I'm sure they did say that, because they tend to. But my problem is not with whether they're right or not. My problem is that their statement - and therefore you're taking of it at face value - doesn't actually address the question whether or not their original statement is actually true. Because if it isn't, then your point is also groundless. So we're back to Square 1: In the case you mention, is the wizard ACTUALLY weak at low levels, Y/N? Is the Thief? Is the Cleric?
I never said that the spotlight has to shine on everyone equally no game can achive that. I was just saying that just because you need all the classes dose not make them balanced.
Now that I could agree with (and only don't because I reject your notion of necessary balance in the first place.) But then, one ought to amend that by saying that needing all the classes does not make them unbalanced, either (if one accepts the notion of necessary balance in the first place, which I don't.)
If there is no such thing a level appropriateness why are there levels.
"Level appropriateness", contrarily to its name, has nothing to do with levels. It's simply a WotC buzzword to describe the notion that certain problems or situations might be really hard or really easy for a given party and that is wrong for some reason. Now, that, at least in the dogmatic and formalized way WotC game design uses it, is false; but for argument's sake, let's accept the existence of it.
Now, you imply that "levels exist BECAUSE level appropriateness exists". That's wrong on two counts. One: levels existed for several decades BEFORE WotC coined their concept of level appropriateness. An earlier thing cannot be the consequence of a later thing.
Two:
You don't need levels for that notion to exist. You can have a game like Traveller, which is not only level-less, but the PC's don't even improve the skills and abilities after character creation. Now, assuming for argument's sake that level appropriateness is not bullshit, let's ask ourselves some questions:
- Is it possible in Traveller to put the PCs in a really tough situation? YES, it is.
- Is it possible in Traveller to put the PCs in a really easy situation? YES, it is.
- Assuming that the above two are somehow "inappropriate", is it possible in Traveller to put the PCs in a situation of inappropriate difficulty? YES, IT IS.
See? The concept of "level appropriateness" does not NEED levels to exist. Therefore, levels are not there BECAUSE of it.

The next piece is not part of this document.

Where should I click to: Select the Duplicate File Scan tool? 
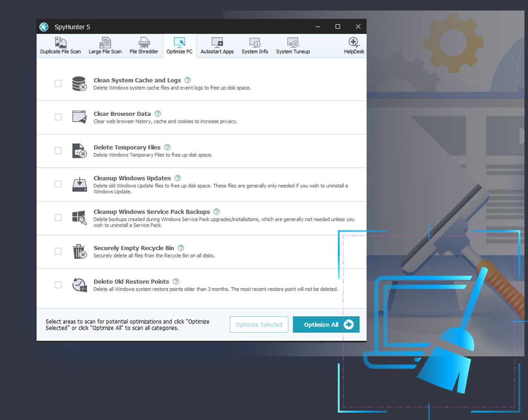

But to answer your question, levels are there to represent
improvement over time, which is an important notion in D&D. (It's not necessarily an inherent quality of all RPGs; the aforementioned Traveller, for instance, doesn't have the same type of improvement.) And the concept of your characters' getting better has
nothing to do with how hard or easy the going is.
If a DM has no way of eyeballing what characters of x level can do than why.
This is part of WotC's fallacious logic behind Challenge Ratings and the like:
"If there isn't an objective mathematical formula to determine combat power, THEN the DM has no way of eyeballing the characters can do and why." But that's just not true. DM's could eyeball exactly that for decades without Challenges Ratings and Level Adjustments. And no, it wasn't hard. At least it wasn't harder than WotC's methods, where no amount of CR calculations is going to make for a fair encounter if two of the PCs have some ridiculous exploit build that multiplies their actual combat efficiency while leaving their CR intact.
And that's not even going into the wider context of how the concept of level appropriateness has turned a roleplaying game into a miniatures tactical combat game. With everything levelled approprately, the notion of thinking outside the box has disappeared completely, since it couldn't be crammed into the CR algorithm. In old-school thinking, if you have a low-level party and need to take out a high-level dragon, you start looking for creative solutions. Maybe you can convince the nearest king about the threat to his kingdom and have him send his army, his champions and his court wizard against the reptile. Or maybe you can convince the nearby dwarf clan to undermine the dragon's lair and collapse it on its head. Or contract mercenaries to help you. Or arrange for another powerful monster to clash with the dragon, so you can take out the weakened victor. Or you reconsider whether you REALLY need to take it out, and maybe realise you can achieve your actual goals some other way. All that makes for interesting, original, varies and FUN roleplaying and problem-solving. And you can't model problem-solving with your notion of level appropriateness.
That is why level appropriateness is a false conception in the first place. And since the new-D&D notion of balanced is directly based on the notion of level appropriateness, it too is false.